Most bagged salads that you find at the supermarket have words on the packaging that read "Pre-washed" or, even better, "Thoroughly Washed." But don't fall prey to this reassuring marketing tactic: Though they may be "clean" in one sense, packaged salads -- like any fresh produce -- are at risk of being contaminated with a dangerous food-borne illness.
In fact, packaged salads have been recalled several times in recent years in connection with outbreaks of food-borne illnesses. The most recent recall involves more than 3,000 cases of various bagged salad blends from Taylor Farms Retail Inc. that were distributed in 15 states and have the potential to be contaminated with salmonella. (For a complete list of the bagged salad brands involved in the recall, check the FDA's website here.)
So if bagged salads are so "dirty," then why in the world do we continue to eat them?
Because they're so convenient, of course! Think about it: Procuring a whole head of lettuce, putting it in the fridge, remembering it's even in there, then washing, drying, and cutting it all up for a salad ... who has the time?

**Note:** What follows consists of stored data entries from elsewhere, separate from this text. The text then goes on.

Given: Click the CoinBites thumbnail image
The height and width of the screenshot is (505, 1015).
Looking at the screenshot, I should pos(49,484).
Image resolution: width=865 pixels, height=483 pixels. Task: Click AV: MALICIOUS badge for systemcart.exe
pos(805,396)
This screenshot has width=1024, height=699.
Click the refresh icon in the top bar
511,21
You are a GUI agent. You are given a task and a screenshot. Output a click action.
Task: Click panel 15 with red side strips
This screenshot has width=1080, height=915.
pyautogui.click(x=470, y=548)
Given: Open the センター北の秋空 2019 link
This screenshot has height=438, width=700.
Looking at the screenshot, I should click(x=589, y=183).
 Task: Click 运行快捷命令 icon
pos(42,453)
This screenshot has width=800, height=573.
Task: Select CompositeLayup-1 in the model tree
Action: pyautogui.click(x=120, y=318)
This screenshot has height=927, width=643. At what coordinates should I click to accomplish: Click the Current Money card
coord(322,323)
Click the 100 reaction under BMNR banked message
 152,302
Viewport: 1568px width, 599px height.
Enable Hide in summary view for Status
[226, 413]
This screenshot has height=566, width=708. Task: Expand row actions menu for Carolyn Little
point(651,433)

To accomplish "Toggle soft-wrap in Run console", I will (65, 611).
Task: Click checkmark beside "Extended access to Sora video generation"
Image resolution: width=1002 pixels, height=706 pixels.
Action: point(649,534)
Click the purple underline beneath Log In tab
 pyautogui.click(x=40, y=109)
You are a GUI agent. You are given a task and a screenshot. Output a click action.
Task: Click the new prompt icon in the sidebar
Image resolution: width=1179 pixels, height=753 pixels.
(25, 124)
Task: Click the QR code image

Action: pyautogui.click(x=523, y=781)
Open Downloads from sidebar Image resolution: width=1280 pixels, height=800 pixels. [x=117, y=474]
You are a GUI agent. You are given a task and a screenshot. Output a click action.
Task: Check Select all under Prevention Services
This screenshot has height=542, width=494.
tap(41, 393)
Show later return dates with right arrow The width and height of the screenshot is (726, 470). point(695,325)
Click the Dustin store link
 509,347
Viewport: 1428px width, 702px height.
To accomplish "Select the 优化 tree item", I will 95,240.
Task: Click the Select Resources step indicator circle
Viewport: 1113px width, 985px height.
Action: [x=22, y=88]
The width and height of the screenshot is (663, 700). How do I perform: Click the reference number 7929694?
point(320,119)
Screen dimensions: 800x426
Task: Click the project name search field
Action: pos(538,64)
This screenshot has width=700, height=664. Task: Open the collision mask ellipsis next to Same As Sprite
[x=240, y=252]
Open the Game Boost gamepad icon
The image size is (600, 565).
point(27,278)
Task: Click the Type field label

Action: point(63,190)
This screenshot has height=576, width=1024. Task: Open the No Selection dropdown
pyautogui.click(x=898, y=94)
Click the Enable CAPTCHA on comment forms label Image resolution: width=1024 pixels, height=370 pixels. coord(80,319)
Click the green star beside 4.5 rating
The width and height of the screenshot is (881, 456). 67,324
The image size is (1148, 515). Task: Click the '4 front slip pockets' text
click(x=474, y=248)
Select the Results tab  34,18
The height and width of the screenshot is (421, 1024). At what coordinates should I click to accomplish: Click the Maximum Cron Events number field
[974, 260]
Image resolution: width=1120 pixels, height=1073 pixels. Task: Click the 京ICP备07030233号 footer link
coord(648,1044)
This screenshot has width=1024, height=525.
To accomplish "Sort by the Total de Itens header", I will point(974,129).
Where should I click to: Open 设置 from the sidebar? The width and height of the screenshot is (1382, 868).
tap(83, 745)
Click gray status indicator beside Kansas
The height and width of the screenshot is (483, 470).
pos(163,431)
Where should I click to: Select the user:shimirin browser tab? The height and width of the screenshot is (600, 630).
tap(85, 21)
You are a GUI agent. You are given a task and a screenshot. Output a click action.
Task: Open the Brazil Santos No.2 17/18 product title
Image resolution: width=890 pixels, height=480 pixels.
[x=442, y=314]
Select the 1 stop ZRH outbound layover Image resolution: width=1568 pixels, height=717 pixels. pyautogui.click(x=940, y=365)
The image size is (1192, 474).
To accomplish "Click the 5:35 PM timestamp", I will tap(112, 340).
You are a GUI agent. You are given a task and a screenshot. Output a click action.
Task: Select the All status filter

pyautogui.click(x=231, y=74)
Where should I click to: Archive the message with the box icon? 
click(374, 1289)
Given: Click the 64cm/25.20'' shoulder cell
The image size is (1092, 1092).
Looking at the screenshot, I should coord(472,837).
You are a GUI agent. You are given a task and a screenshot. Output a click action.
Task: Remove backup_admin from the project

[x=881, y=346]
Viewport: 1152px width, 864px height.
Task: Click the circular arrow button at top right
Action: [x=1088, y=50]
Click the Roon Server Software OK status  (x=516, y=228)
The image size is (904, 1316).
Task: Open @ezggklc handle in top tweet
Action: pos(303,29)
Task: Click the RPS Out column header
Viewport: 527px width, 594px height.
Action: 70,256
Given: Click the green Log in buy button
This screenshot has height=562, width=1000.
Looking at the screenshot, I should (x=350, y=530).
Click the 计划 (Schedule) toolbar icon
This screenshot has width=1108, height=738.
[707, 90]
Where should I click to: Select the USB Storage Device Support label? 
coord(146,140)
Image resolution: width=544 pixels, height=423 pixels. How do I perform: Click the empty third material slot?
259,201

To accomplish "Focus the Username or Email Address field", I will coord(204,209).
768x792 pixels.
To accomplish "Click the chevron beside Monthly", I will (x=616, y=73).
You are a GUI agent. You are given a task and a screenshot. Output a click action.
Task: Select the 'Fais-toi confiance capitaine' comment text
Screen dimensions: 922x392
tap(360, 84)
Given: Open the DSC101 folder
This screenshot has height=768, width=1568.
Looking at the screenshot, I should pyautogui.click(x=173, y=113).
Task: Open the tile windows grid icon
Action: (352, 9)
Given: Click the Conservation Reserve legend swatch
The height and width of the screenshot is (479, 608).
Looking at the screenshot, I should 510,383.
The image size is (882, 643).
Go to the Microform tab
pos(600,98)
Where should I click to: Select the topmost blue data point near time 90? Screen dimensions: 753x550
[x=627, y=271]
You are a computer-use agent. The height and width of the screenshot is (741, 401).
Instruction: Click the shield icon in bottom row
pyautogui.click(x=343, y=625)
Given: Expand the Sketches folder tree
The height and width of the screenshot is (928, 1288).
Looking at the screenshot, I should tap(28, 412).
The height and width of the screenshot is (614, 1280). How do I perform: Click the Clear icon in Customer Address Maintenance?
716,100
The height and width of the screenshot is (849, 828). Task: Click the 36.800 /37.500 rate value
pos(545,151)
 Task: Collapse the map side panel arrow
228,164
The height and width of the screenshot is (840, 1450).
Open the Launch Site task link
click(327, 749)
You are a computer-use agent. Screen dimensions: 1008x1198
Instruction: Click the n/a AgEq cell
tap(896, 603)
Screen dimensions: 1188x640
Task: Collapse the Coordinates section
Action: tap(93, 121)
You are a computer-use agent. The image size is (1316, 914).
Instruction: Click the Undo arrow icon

We'd rather pay double the price (and sometime even more) to have someone do most of those tasks for us. No matter if we're putting ourselves at risk for food poisoning.
And, to be fair, there's supposedly no proof that bagged salads have a higher risk of illness than a head of lettuce. True, some scientists including ones at the Center for Science in the Public Interest argue that bagged salads are more risky because contaminated leaves can spread bacteria to thousands of other leaves during washing and packaging.
But a spokesperson for FDA pooh-poohed this theory, saying that there's no evidence that bagged salad is any more or less risky than a whole head of lettuce. Eating any lettuce can be risky business because -- like any fresh fruit or vegetable that grows outdoors and close to the ground -- it's particularly susceptible to deadly pathogens like listeria, salmonella, and E. coli. Moreover, cutting fresh produce increases the risk of bacterial growth and contamination by breaking the natural exterior barrier of the produce -- it makes no difference if there's a bag involved or not.
Sheesh. With news as depressing at that, it's little wonder people are skipping salad altogether and eating fries instead.